[Entries provided — start]

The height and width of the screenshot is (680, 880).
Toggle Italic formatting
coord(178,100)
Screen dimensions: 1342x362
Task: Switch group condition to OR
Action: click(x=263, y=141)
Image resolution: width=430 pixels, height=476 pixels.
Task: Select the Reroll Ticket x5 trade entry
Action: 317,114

[Entries provided — finish]

Quote all the records exactly, please, leaving none out.

The height and width of the screenshot is (680, 880).
Toggle Italic formatting
coord(178,100)
Screen dimensions: 1342x362
Task: Switch group condition to OR
Action: click(x=263, y=141)
Image resolution: width=430 pixels, height=476 pixels.
Task: Select the Reroll Ticket x5 trade entry
Action: 317,114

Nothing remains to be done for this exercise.